* _DIRECTION_:
Copy the lines below word for word, from the line containing "Please [179, 419]" down to the line containing "author [190, 1098]", including both of those lines.

(Element and text position data)
++++

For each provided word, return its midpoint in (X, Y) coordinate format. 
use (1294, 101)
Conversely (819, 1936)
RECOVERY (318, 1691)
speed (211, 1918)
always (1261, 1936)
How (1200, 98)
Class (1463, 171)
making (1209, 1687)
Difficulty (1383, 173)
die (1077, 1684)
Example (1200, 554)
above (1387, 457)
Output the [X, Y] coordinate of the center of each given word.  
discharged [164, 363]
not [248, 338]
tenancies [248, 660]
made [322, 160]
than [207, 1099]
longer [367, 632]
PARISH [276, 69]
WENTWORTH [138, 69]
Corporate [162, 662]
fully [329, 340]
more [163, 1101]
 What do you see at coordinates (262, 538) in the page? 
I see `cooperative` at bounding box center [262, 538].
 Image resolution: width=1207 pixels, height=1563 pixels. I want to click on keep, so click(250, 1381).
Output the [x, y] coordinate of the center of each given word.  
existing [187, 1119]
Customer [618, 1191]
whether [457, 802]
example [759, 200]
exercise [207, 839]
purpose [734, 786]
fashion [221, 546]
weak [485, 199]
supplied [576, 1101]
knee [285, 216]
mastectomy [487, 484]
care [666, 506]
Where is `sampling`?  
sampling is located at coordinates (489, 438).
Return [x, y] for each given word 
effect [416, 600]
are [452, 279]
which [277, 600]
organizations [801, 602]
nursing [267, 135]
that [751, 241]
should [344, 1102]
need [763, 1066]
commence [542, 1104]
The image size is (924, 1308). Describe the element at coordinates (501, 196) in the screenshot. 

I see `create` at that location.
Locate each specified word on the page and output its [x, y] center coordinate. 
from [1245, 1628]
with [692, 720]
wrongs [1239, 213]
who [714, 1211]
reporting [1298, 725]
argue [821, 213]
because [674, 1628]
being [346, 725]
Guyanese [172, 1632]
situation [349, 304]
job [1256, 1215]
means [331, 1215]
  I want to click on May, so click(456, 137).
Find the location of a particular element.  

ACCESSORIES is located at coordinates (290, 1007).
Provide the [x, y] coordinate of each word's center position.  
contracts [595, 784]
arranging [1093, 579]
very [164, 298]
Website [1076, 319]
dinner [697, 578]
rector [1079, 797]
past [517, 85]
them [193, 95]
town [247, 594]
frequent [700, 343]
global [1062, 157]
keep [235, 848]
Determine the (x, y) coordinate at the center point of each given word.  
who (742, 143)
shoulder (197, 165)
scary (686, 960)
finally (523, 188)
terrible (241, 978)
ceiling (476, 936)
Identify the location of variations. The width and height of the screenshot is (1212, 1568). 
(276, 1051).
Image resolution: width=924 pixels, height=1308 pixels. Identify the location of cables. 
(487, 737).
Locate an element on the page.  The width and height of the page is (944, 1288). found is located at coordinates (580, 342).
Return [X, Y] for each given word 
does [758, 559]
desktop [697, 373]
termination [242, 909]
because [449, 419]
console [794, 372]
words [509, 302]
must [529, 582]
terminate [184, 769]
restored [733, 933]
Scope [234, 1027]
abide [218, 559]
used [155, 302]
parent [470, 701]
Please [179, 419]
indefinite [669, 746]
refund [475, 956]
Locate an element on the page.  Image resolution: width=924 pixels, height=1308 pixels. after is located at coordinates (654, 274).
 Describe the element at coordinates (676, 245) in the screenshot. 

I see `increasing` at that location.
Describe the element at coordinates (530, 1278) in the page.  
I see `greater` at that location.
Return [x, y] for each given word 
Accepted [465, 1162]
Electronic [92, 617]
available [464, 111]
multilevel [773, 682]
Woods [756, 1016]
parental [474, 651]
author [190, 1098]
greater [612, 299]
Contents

++++

* _ANSWER TO THE PROBLEM_:
Please [179, 419]
indefinite [669, 746]
refund [475, 956]
Locate an element on the page.  Image resolution: width=924 pixels, height=1308 pixels. after is located at coordinates (654, 274).
 Describe the element at coordinates (676, 245) in the screenshot. 

I see `increasing` at that location.
Describe the element at coordinates (530, 1278) in the page.  
I see `greater` at that location.
Return [x, y] for each given word 
Accepted [465, 1162]
Electronic [92, 617]
available [464, 111]
multilevel [773, 682]
Woods [756, 1016]
parental [474, 651]
author [190, 1098]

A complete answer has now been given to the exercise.